But consider this: just a century ago nobody got stressed. They suffered with their nerves; got a touch of the vapours; they worried; but they were never stressed. Stress happened to metals subjected to powerful forces and to syllables in elocution classes. In fact, our current view of stress – what it is, what it feels like, and when it is harmful – evolved surprisingly recently. This matters. Recent research shows that the way we think about stress has a profound influence on how it affects us.

Instead of doing battle with our personal stress demons, can we put their diabolic energy to good use?

There is no doubt that prolonged, uncontrollable stress – particularly if suffered in childhood – can be profoundly corrosive and debilitating. But what of the familiar stresses of day-to-day life? Are they actually damaging you? Might the belief that stress is harmful be self-fulfilling? And what would a stress-free life really look like? Instead of turning in on ourselves and doing battle with our personal stress demons, might we be able to put their diabolic energy to good use?

Pull back for a moment from your daily hustle and you'll see that many of us are incurably hooked on stress. We thrive on it. We get a kick out of surviving the high-stakes presentation, meeting the deadline and overcoming our fears and prejudices. Watching a thriller, we're on the edge of our seats, pulses racing. Sports, on the field or on television, can propel us into "fight or flight" mode. Humanity's fascination with gambling hinges on stress.

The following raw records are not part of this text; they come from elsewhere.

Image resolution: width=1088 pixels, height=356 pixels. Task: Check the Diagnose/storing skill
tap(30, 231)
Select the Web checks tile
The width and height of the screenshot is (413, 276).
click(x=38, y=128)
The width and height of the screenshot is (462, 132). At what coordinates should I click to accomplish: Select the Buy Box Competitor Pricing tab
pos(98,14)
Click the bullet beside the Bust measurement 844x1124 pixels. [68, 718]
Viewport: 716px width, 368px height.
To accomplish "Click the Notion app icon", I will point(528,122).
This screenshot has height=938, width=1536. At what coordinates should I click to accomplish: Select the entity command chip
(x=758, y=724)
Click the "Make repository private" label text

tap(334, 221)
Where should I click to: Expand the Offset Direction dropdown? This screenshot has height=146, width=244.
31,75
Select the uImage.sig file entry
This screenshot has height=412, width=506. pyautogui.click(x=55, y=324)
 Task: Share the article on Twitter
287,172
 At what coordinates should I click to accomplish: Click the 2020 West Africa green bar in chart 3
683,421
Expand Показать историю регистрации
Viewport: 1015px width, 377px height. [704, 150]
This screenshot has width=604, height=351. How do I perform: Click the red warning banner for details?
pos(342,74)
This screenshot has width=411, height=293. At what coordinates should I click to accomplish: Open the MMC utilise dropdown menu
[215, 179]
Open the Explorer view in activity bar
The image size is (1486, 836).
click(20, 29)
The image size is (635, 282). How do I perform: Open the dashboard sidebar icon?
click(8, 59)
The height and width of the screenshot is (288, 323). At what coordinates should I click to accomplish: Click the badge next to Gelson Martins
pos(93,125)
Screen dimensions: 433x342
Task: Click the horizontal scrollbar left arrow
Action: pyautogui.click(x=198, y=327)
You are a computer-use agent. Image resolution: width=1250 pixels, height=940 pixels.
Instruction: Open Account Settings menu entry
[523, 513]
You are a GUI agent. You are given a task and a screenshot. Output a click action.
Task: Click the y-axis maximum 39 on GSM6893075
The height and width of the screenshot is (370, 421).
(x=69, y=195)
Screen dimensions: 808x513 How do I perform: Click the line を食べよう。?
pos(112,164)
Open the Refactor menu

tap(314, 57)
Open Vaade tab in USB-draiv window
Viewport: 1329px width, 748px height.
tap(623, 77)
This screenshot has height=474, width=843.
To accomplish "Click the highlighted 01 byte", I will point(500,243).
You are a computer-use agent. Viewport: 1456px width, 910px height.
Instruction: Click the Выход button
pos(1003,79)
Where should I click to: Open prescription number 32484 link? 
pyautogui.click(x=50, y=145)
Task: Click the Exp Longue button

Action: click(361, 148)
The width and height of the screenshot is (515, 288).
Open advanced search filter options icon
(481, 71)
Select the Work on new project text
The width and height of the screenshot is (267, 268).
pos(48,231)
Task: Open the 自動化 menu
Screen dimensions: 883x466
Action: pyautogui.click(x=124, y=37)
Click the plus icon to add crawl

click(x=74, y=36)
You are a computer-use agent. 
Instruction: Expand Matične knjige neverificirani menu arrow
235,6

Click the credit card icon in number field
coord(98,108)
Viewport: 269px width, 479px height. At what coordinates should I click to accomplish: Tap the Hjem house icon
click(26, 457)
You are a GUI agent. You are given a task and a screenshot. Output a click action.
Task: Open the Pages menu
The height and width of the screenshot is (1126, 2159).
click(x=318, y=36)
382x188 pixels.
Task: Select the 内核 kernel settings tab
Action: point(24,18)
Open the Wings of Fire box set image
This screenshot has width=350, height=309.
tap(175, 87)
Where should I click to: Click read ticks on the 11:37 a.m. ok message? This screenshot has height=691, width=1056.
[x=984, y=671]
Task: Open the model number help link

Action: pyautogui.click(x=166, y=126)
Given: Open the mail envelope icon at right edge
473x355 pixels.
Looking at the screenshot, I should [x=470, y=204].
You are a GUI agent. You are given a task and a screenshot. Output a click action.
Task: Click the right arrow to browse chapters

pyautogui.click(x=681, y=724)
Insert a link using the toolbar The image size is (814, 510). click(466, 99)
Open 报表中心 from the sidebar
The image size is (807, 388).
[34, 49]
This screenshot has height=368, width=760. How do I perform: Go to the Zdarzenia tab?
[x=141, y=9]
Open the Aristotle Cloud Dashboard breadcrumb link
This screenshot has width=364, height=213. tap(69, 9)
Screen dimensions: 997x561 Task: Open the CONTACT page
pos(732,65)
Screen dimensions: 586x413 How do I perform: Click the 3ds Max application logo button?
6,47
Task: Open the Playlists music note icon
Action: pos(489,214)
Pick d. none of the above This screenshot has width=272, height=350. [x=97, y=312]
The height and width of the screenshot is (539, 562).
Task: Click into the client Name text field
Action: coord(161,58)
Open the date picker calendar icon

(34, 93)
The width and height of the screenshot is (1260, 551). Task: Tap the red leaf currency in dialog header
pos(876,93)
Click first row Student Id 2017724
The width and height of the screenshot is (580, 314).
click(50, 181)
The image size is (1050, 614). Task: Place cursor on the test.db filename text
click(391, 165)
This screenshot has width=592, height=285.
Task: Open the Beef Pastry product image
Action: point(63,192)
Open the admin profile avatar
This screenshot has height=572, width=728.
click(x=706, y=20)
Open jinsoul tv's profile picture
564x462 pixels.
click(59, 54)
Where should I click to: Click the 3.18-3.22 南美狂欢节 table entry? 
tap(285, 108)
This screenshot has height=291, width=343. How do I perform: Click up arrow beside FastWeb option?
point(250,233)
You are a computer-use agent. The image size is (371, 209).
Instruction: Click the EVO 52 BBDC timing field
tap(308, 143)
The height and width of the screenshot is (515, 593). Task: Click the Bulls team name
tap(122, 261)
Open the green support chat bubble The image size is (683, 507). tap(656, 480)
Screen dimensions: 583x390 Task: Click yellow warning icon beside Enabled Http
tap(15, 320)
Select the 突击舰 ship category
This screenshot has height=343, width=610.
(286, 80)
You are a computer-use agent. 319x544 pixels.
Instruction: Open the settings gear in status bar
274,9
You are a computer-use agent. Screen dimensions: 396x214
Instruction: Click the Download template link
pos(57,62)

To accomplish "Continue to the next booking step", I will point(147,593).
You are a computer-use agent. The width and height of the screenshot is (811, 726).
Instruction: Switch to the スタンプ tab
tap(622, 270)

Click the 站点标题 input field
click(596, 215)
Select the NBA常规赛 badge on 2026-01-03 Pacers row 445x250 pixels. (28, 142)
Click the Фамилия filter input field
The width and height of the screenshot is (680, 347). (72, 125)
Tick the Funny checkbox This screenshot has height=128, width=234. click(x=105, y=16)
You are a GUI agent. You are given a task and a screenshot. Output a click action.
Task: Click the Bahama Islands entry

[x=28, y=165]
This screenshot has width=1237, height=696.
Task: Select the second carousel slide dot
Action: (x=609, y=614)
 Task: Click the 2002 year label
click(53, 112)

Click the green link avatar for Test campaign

If the most skilled physiologists in the world could peer beneath the skin of a thrill-seeker on a rollercoaster and an out-of-their-depth job interview candidate, they'd struggle to tell them apart. Deep in the brain, they'd see a structure called the hypothalamus fired up. With each lurch of the ride or disarming question asked, the hypothalamus signals to the adrenal glands, which sit atop each kidney. The adrenals then squirt a shot of adrenaline into the bloodstream. In the background, the hypothalamus prods the pituitary gland, which passes a different message on to the adrenal gland. This ups the production of cortisol, the textbook 'stress hormone'. Flipping these key biological switches triggers the familiar bodily symptoms of stress: a pounding heart, raised blood pressure, dilated pupils, arrested digestion and a damped-down immune system. In both cases, the biological stress response would look very similar.

Even if we could eliminate stress entirely, or smother it with pharmaceuticals, we wouldn't want to. To muzzle the stress response is to silence the good as well as the bad. At best, stress can motivate us to achieve more and fix the sources of our stress. Boredom is stressful in its own way: ask a caged lion, or an understimulated teenager. In fact, as animal psychologist Francoise Wemelsfelder told New Scientist recently, boredom may exist to spur us back into activity. This half-forgotten idea, that some degree of stress can inspire and elevate, is common sense. It also has deep roots in the earliest scientific study of stress and stress responses.

Back at the beginning of the 20th century, two American psychologists, Robert Yerkes and John Dodson, wanted to know how stressing out lab mice affected their learning. They set the rodents navigational challenges and punished wrong turns with small electric shocks to the feet. In their terminology, larger electric currents caused greater 'arousal'.

They spotted some consistent trends. When they gave mice an easy task (choosing between a black or a white tunnel, achieved by different lighting) the relationship between the strength of the shock and the speed of learning was simple. The greater the stressor, the quicker the mice learned to pick the right tunnel.

When the challenge was subtler (differentiating between grey tunnels), the response was less straightforward. Weak shocks provided little impetus to learn, but as the zaps got stronger, the mice gradually upped their game. They focused on the task and remembered the consequences of wrong choices. Yet, at a certain point, the high stress levels that helped with the easy task became counterproductive. Overwhelmed, the mice skittered around at random, vainly trying to escape.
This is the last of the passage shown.